Investors have retained the resilience of the global recovery through 2022 and the prospect of further gains if money stays cheap and corporate profitability so high.
This year’s ‘whole rally’ saw a wall of cheap central bank liquidity, government stimulus measures and strong economic rebounds after the pandemic, it’s hard not to profit from soaring asset prices .
U.S. stocks fueled the global rally as record earnings figures from large tech companies excited investors. This week they also hit a new record.
Commodity prices also had a very strong year, with supply often less than a surge in demand as economies reopen.
On the last day of the year, futures fell 0.29% to $ 79.72 per barrel, while oil fell 0.31% to $ 76.75 per barrel.
But Brent and WTI both rose more than 50% in 2021, boosted by the global economic recovery and producer restraint.
In economic news, Chinese factory activity accelerated unexpectedly in December, but only by a small margin, an official survey said, with analysts forecasting more economic headwinds in the near term.
RETURN OF THE CRI
The euro, which has fallen 7.4% this year as investors bet the European Central Bank would be slower to end pandemic-era stimulus than its rivals, fell 0.1% but held above $ 1.13.

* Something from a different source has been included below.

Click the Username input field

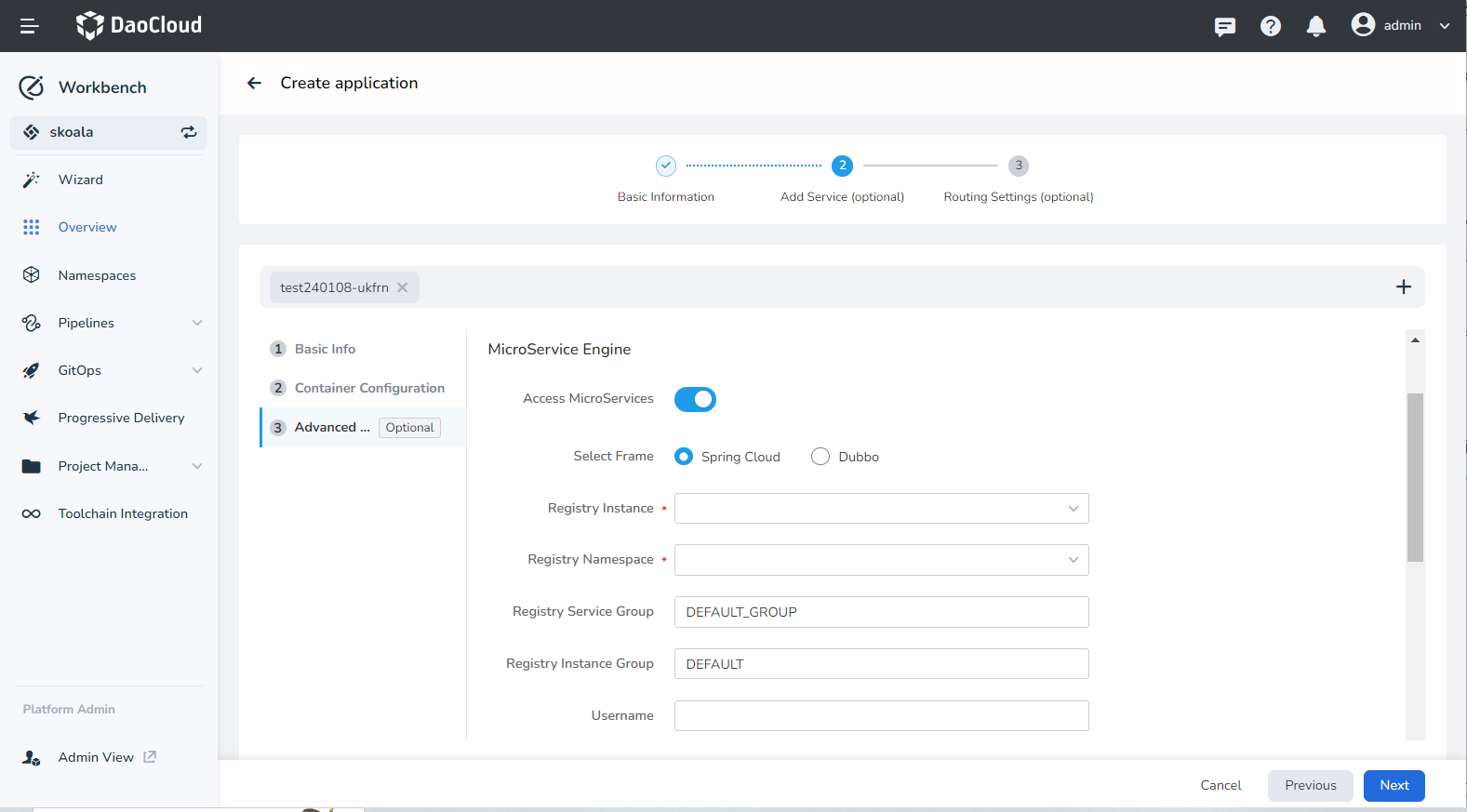tap(881, 715)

The Japanese yen, which lost more than 11% against the dollar in 2021, edged down again to 115.12 yen to the dollar – not far from the four-year lows hit earlier this month.
The pound sterling appreciated against the dollar and the euro. The pound remains down for the year compared to the first, but is expected to have its best year since 2014 against the euro and fell to 83.69 pence on Friday, its strongest since February 2020.
Elsewhere in forex markets – by far the biggest currency loser in 2021 – fell for a fifth consecutive day.
This week’s falls eroded the strong gains made by the pound a week earlier, as investors worried about the country’s unorthodox monetary policy and rising inflation, and President Tayyip’s plan Erdogan to defend the pound deposits unveiled this month will not work.
Most government bond markets were closed.
Cryptocurrency prices rose, reversing some of their losses earlier in the week. added 2.8% to $ 48,433 while Ether gained a similar amount to $ 3,805.